Task to carry out: Check each line of the listing below for the string "screenshot", then give only the number of lines where it occurs.
=== Begin Enclosure ===
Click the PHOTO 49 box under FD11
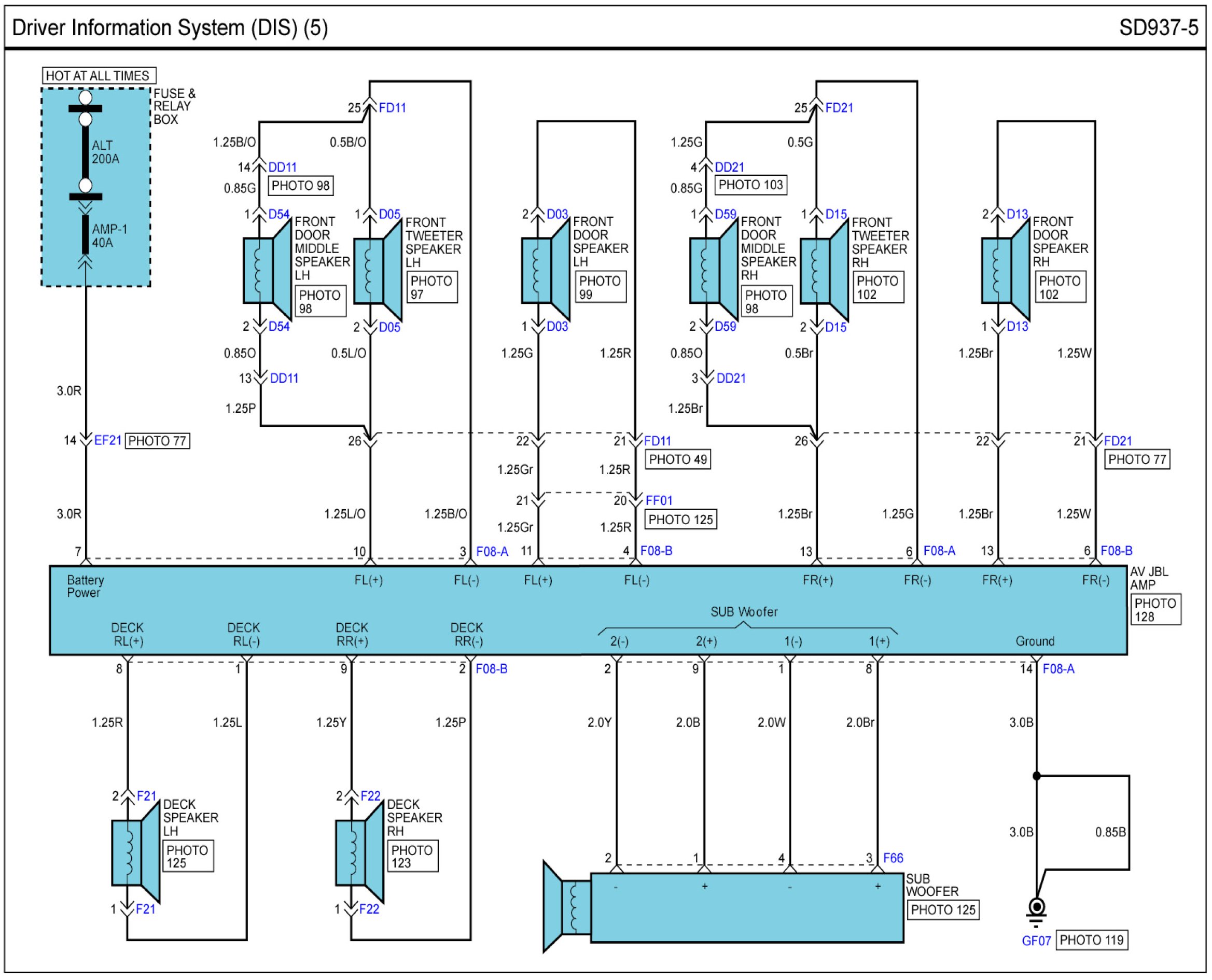 point(677,459)
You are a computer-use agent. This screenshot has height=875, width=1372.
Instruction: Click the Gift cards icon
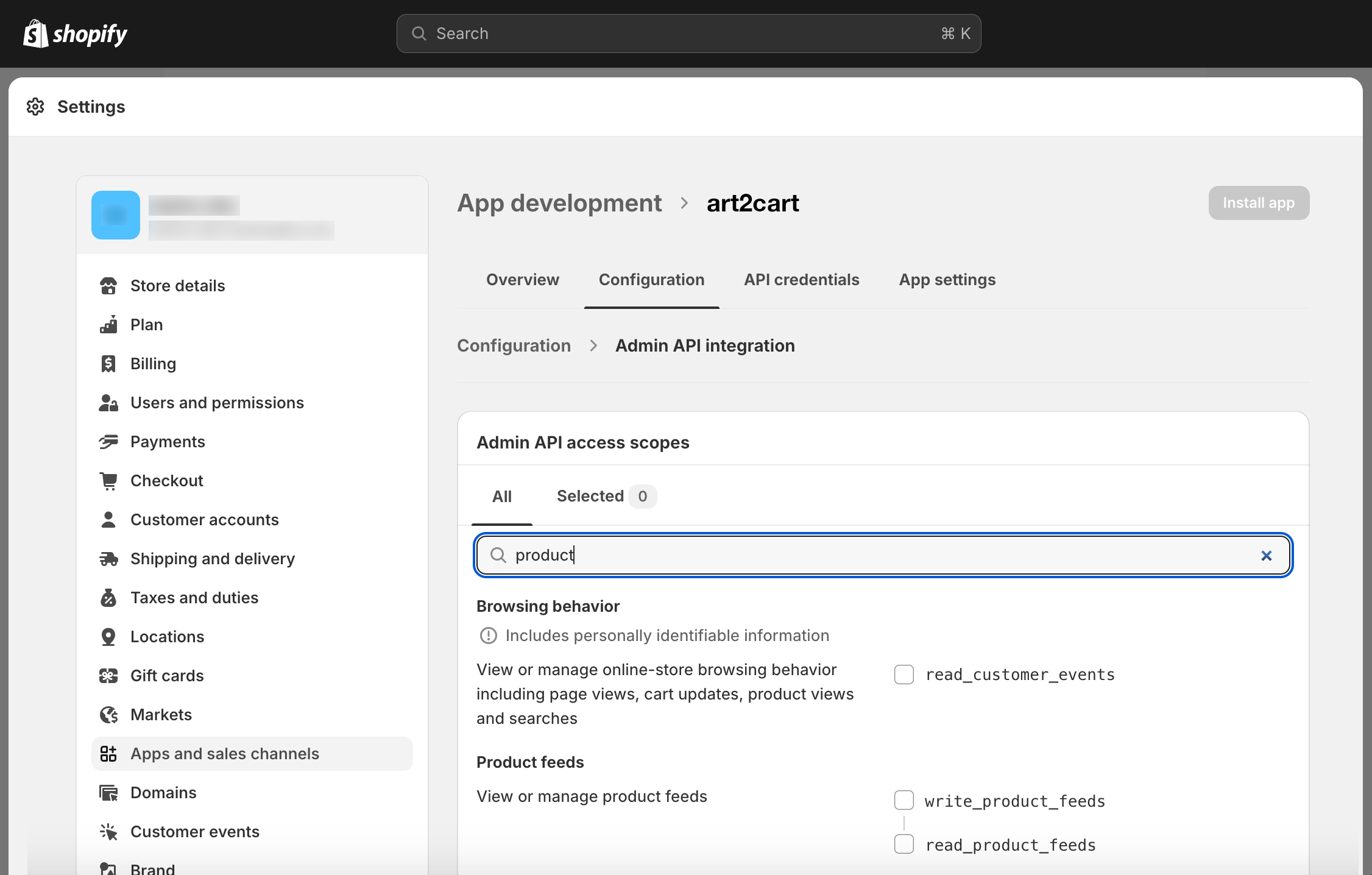(x=108, y=676)
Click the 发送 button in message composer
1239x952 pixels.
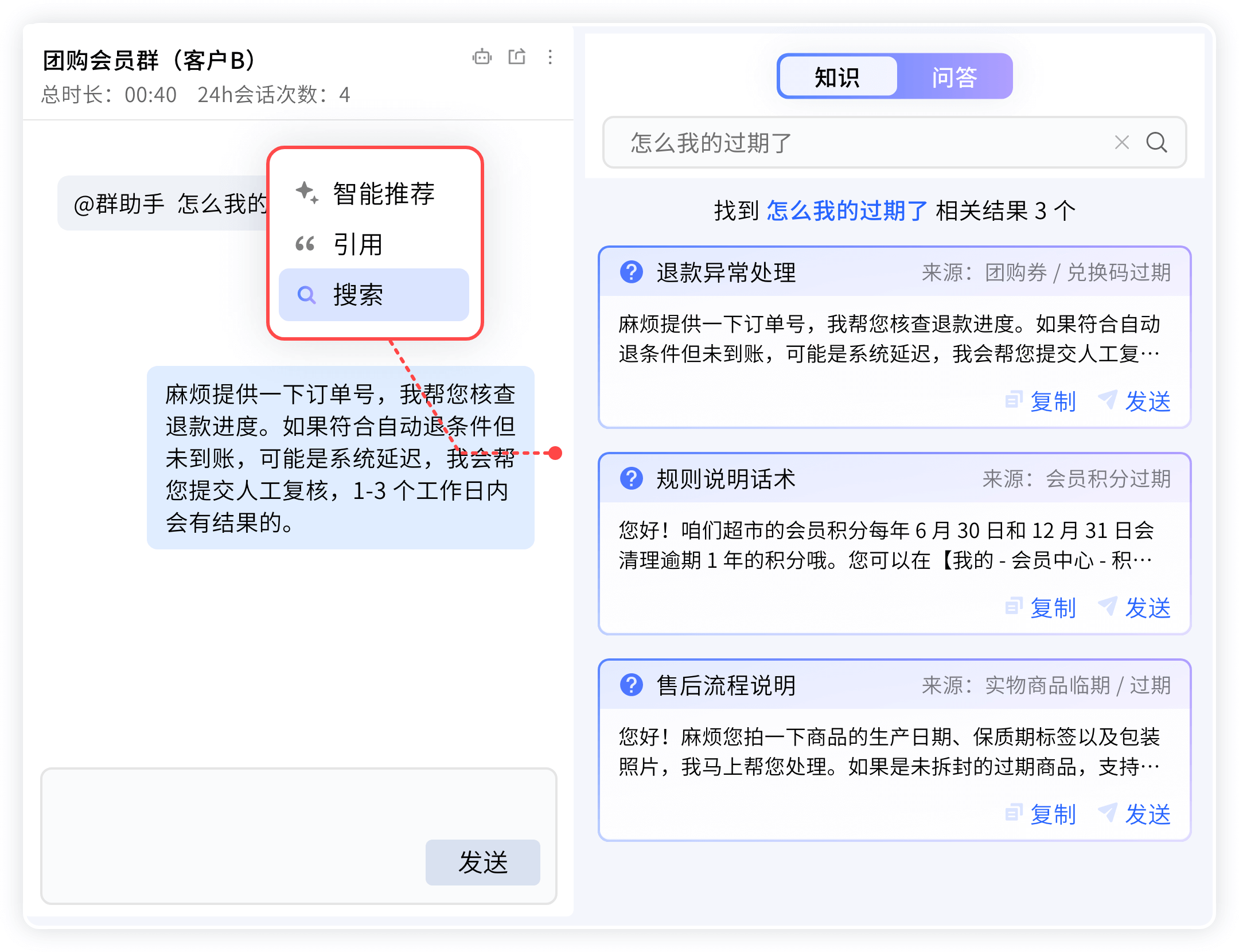[x=482, y=862]
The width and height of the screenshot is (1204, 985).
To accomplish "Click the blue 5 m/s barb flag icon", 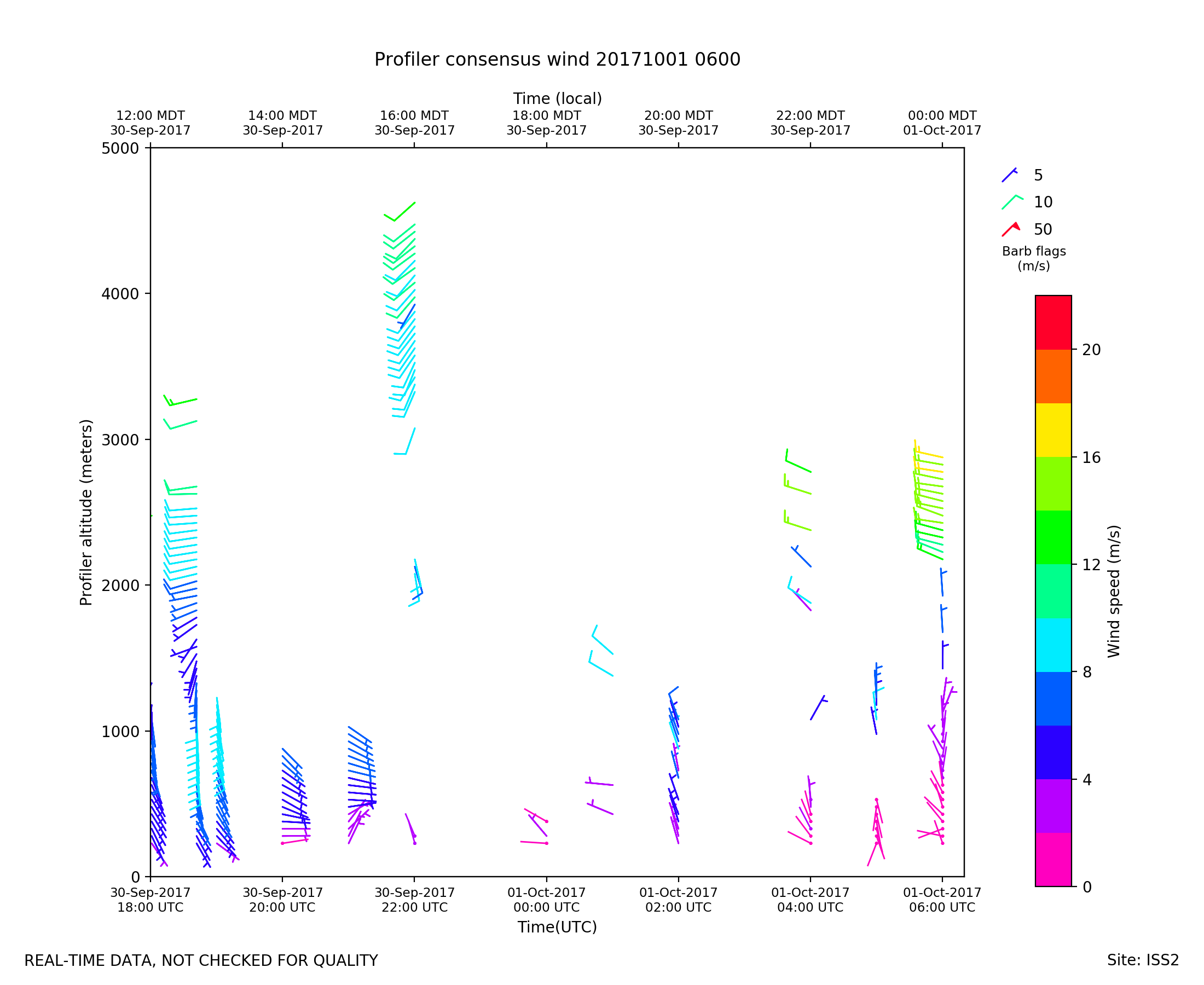I will [1009, 175].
=== End Enclosure ===
Answer section: 2